### Assignment:
The lines below from the one with "Screen dimensions: 1200x482" up to and including the one with "Viewport: 1568px width, 741px height." are what you should set down, exactly and without pictures.

### Data for this task:
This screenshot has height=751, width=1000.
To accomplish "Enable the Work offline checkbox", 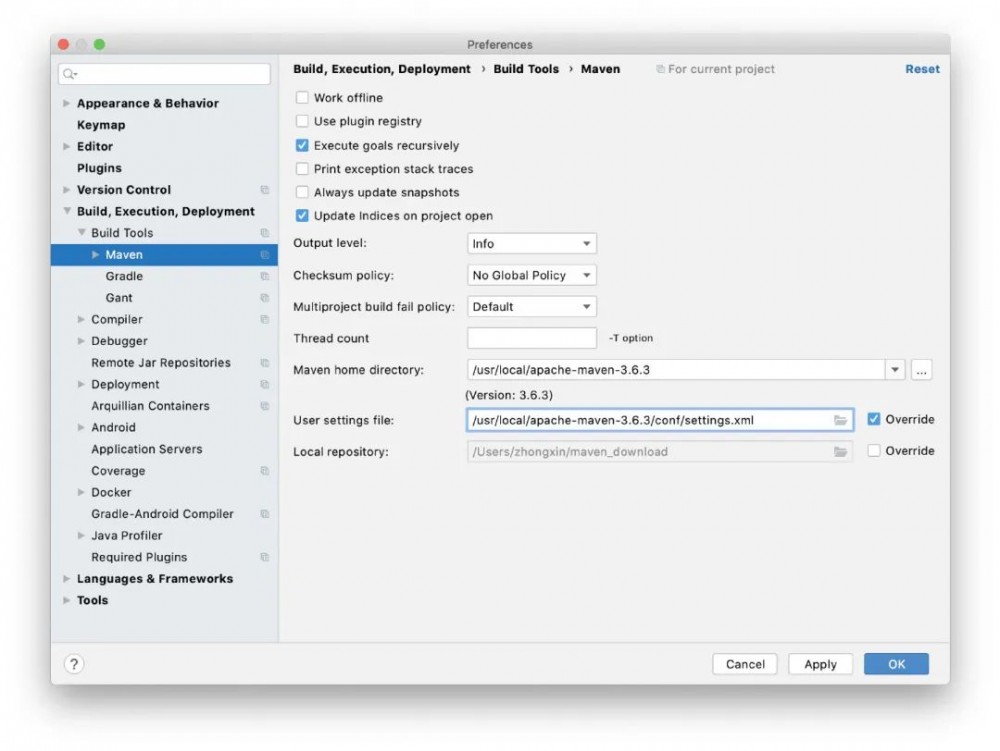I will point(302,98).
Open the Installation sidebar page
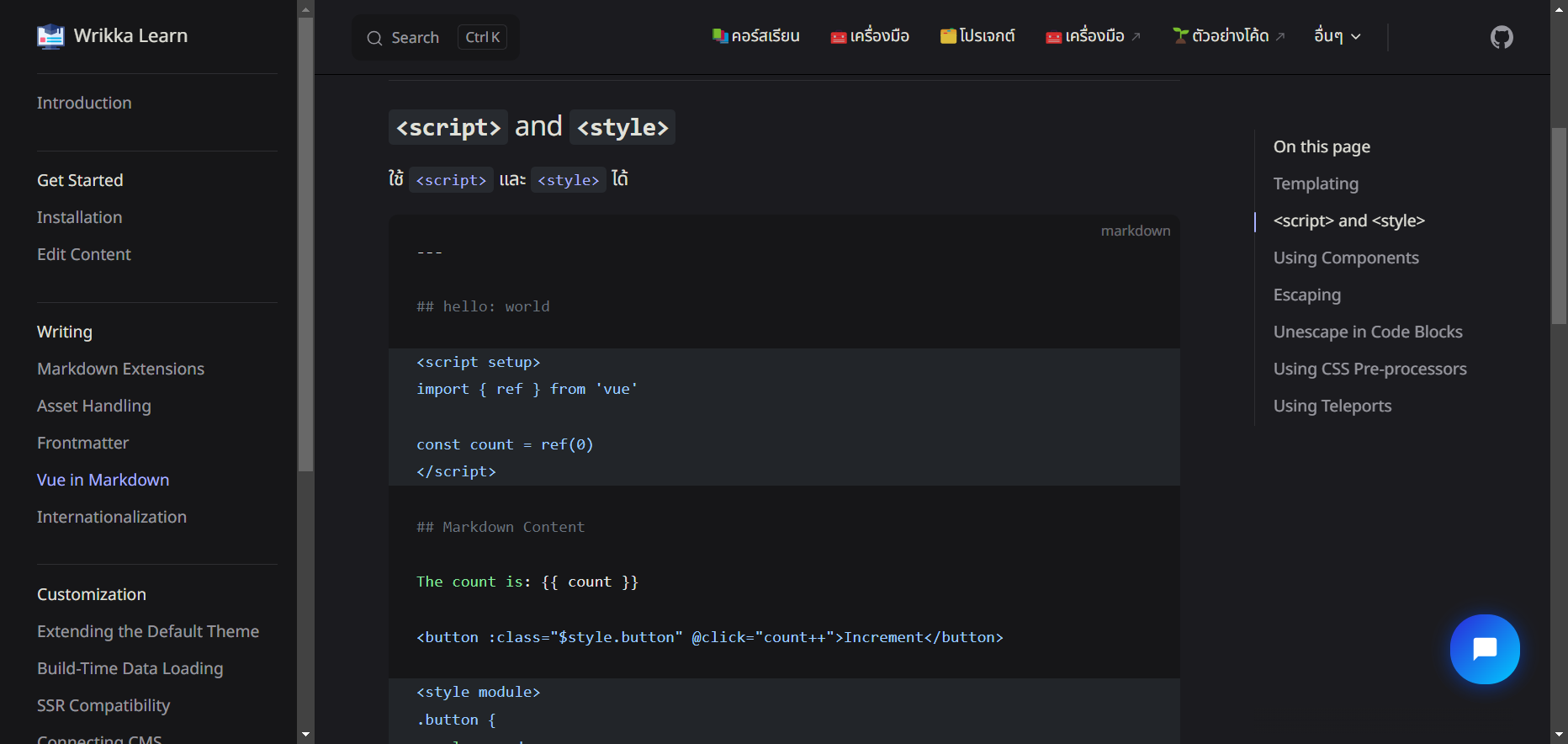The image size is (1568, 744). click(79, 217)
* * *
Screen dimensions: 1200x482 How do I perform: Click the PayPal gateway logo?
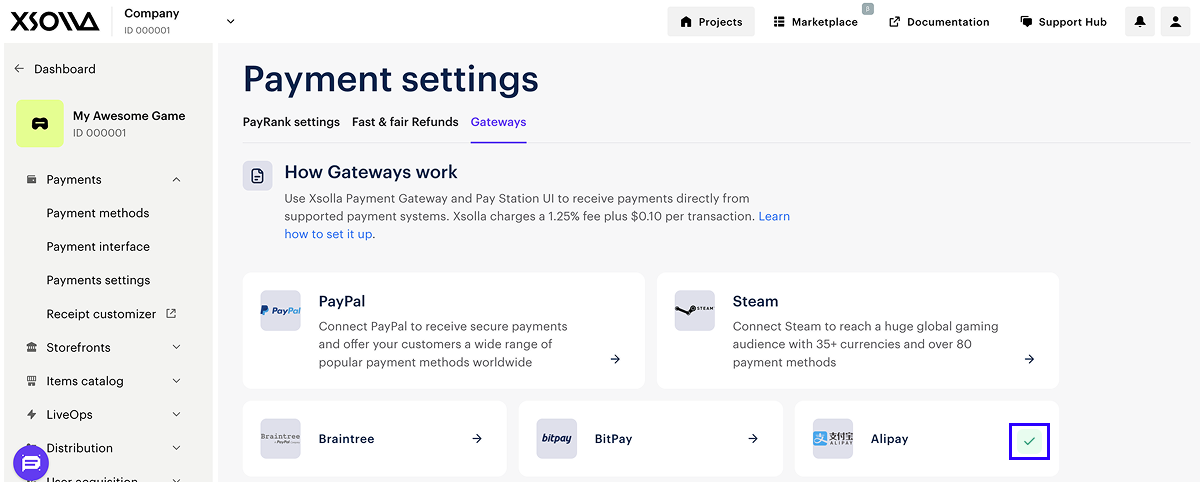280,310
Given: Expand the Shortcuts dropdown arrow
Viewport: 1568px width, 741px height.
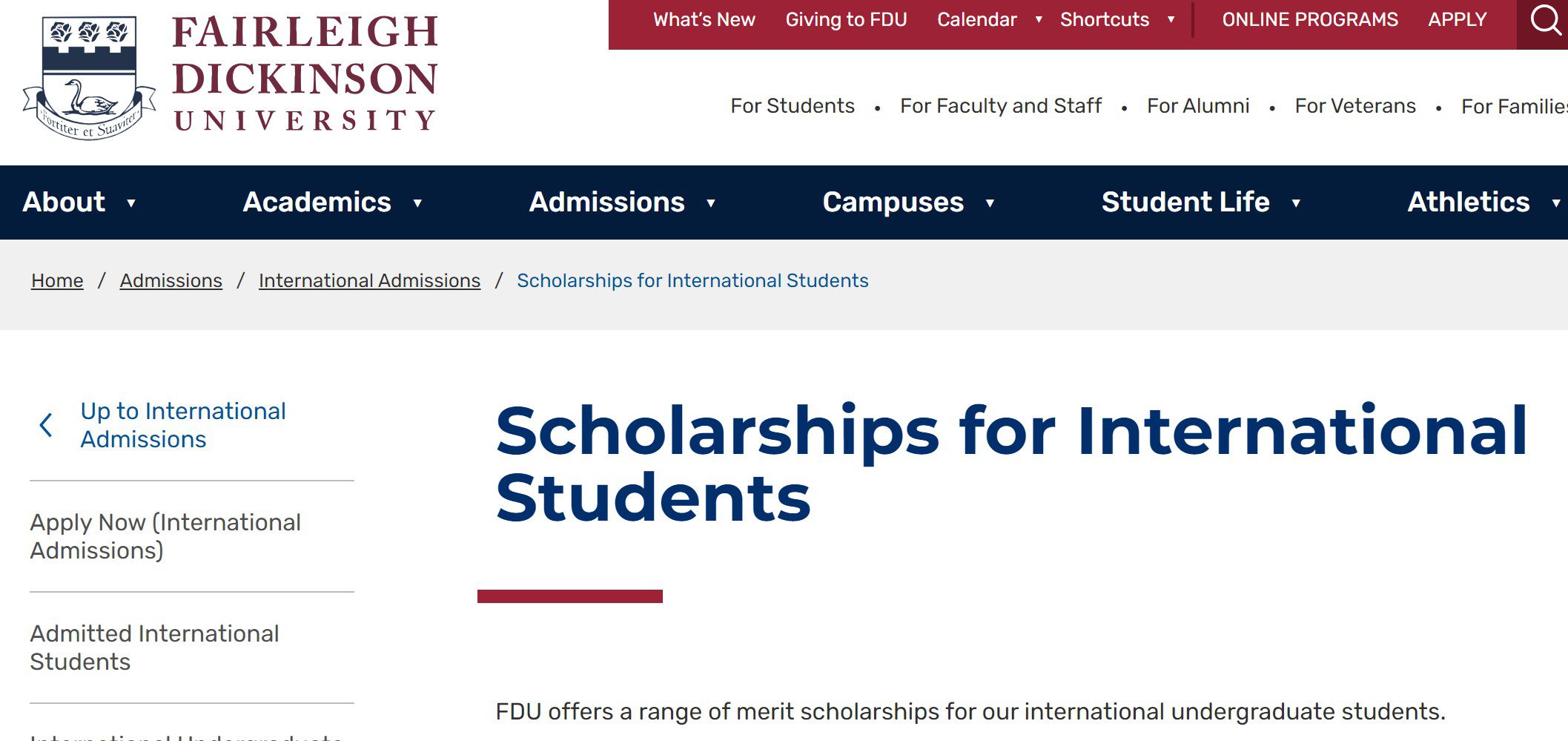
==
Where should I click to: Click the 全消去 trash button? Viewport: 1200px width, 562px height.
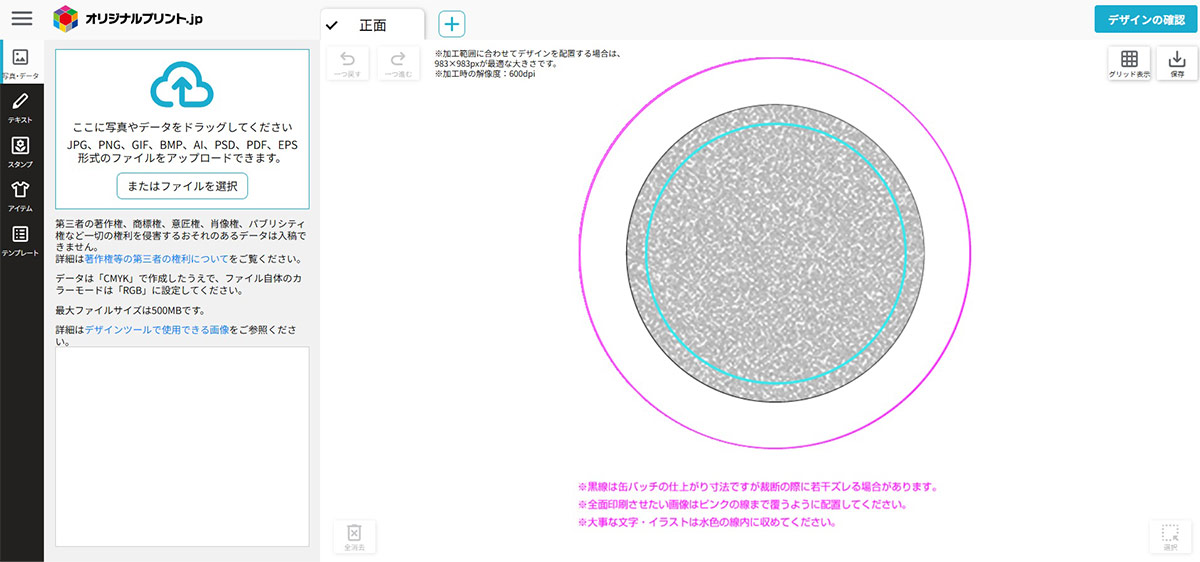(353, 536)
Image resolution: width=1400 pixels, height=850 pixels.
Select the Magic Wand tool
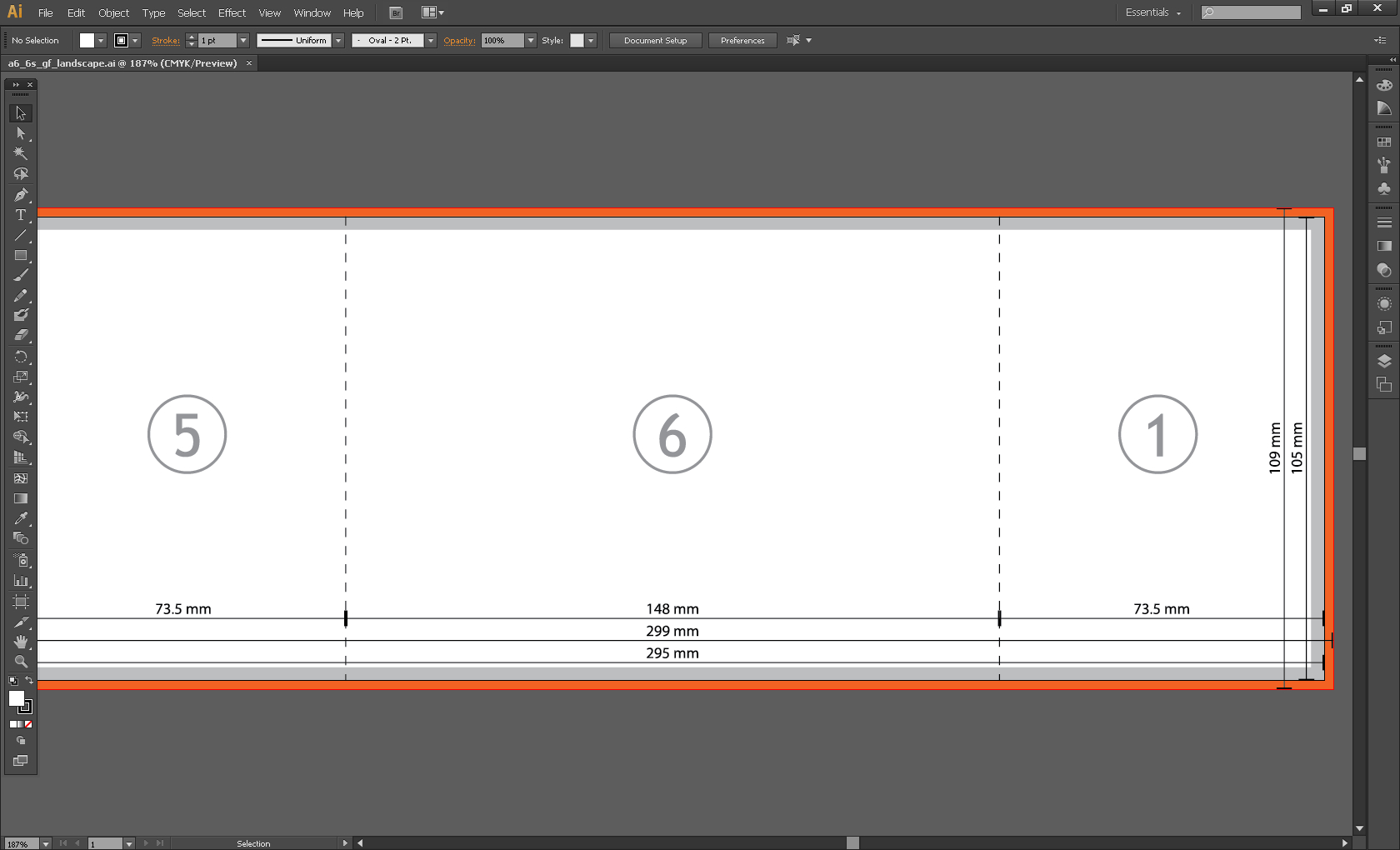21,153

### Response box:
Screen dimensions: 1200x482 How do I perform: Click the PayPal gateway logo?
280,310
Given: Expand the Shortcuts dropdown arrow
Viewport: 1568px width, 741px height.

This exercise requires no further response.